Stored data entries

++++

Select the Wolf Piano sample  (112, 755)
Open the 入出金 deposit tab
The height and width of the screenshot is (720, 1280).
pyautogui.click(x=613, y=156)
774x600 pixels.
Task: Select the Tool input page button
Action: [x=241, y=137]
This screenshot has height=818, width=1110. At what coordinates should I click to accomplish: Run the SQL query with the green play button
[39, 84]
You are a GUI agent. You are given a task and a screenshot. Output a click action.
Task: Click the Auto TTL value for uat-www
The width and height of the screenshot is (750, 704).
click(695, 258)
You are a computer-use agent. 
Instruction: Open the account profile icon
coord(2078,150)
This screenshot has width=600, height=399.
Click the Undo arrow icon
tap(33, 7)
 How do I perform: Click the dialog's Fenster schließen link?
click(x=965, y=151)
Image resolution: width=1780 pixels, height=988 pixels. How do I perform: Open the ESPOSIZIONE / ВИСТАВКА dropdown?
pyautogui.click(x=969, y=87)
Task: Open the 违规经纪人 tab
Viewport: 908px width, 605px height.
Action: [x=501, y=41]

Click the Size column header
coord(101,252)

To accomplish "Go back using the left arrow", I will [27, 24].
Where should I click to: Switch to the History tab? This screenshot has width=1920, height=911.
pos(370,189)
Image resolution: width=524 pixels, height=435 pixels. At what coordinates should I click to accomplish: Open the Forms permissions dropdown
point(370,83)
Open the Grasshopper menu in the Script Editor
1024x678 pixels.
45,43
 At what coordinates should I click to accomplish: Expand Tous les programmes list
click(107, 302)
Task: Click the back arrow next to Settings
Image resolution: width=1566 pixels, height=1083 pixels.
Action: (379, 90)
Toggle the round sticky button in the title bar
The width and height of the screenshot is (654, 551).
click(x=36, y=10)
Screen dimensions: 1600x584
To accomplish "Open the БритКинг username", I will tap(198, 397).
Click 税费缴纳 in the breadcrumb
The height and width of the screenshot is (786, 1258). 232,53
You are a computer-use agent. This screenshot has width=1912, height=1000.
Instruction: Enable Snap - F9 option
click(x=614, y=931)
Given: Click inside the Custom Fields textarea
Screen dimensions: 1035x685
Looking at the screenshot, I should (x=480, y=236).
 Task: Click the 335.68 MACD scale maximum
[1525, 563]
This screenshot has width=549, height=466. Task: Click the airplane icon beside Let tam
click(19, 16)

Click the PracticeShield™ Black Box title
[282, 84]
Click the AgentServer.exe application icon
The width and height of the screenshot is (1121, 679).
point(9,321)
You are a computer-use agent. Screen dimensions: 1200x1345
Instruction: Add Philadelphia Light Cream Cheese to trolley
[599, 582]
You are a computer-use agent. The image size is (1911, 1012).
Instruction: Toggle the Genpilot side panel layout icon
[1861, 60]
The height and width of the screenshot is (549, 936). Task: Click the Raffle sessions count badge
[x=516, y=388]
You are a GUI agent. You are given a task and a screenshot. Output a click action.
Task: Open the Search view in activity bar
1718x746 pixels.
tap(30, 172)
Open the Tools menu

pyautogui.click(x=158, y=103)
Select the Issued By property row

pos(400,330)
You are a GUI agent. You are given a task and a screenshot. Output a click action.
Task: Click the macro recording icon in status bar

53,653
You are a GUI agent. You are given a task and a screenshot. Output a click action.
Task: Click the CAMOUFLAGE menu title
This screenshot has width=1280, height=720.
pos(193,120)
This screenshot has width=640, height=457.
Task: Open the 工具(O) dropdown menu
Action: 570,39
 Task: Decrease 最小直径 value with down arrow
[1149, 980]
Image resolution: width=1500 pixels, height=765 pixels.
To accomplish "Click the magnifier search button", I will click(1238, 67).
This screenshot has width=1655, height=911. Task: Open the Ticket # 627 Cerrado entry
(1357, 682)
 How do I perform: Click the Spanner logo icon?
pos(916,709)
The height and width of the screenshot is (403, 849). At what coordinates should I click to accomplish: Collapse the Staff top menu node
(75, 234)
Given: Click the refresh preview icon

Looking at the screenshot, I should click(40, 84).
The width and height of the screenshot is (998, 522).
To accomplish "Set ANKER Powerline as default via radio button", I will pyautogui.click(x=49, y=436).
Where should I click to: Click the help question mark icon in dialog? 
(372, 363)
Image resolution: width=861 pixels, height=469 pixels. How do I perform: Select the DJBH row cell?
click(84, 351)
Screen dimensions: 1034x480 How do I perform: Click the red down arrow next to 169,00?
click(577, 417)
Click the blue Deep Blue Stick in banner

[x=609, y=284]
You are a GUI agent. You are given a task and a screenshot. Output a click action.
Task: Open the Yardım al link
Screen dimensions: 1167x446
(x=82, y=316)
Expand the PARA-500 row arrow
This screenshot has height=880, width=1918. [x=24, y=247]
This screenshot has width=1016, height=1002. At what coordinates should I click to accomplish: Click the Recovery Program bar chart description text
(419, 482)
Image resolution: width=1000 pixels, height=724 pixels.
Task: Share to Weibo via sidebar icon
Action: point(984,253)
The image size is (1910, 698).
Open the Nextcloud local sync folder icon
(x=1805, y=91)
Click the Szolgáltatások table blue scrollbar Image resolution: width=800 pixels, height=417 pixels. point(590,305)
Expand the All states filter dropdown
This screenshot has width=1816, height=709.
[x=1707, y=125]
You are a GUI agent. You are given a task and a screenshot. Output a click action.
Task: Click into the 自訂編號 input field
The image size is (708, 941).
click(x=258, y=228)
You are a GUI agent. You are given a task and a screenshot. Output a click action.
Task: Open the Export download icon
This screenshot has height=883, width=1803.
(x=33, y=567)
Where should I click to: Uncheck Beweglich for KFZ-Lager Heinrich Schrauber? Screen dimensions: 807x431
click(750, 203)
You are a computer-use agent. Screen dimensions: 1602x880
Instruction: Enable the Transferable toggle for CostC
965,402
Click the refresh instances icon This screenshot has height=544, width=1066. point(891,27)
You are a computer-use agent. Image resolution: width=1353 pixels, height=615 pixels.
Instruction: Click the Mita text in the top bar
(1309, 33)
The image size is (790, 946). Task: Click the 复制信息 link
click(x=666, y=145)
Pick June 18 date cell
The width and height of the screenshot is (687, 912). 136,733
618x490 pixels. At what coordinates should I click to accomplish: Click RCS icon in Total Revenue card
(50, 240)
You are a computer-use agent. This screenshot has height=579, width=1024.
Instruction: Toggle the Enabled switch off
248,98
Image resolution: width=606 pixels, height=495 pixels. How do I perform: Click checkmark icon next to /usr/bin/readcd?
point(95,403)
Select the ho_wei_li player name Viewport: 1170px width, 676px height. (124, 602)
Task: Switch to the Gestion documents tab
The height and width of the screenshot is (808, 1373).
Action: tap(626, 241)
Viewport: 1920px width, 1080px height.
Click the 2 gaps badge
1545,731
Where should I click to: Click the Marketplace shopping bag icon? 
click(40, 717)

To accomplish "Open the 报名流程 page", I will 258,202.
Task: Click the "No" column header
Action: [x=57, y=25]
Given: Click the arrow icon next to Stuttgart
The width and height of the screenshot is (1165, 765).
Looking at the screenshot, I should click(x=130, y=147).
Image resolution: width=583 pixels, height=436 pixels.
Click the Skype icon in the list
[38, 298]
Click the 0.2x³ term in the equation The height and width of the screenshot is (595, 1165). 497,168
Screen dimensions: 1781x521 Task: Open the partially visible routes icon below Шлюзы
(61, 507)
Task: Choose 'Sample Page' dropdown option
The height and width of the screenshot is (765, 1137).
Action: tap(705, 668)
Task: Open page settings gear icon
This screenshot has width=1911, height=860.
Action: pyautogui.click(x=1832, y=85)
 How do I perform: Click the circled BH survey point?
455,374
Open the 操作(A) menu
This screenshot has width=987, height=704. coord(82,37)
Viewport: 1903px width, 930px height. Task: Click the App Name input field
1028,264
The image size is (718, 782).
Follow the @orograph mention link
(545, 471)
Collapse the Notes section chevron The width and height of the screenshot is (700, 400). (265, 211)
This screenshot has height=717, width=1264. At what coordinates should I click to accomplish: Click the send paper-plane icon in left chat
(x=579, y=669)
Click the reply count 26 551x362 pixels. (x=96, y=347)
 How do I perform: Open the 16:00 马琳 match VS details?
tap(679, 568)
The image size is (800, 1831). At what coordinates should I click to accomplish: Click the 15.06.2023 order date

++++

Please reproduce the lines from the line with "Given: Click inside" to the line with "Click the AgentServer.exe application icon", both ends included, exactly as they appear above.

--- SOLUTION TO THE EXERCISE ---
Given: Click inside the Custom Fields textarea
Screen dimensions: 1035x685
Looking at the screenshot, I should (x=480, y=236).
 Task: Click the 335.68 MACD scale maximum
[1525, 563]
This screenshot has width=549, height=466. Task: Click the airplane icon beside Let tam
click(19, 16)

Click the PracticeShield™ Black Box title
[282, 84]
Click the AgentServer.exe application icon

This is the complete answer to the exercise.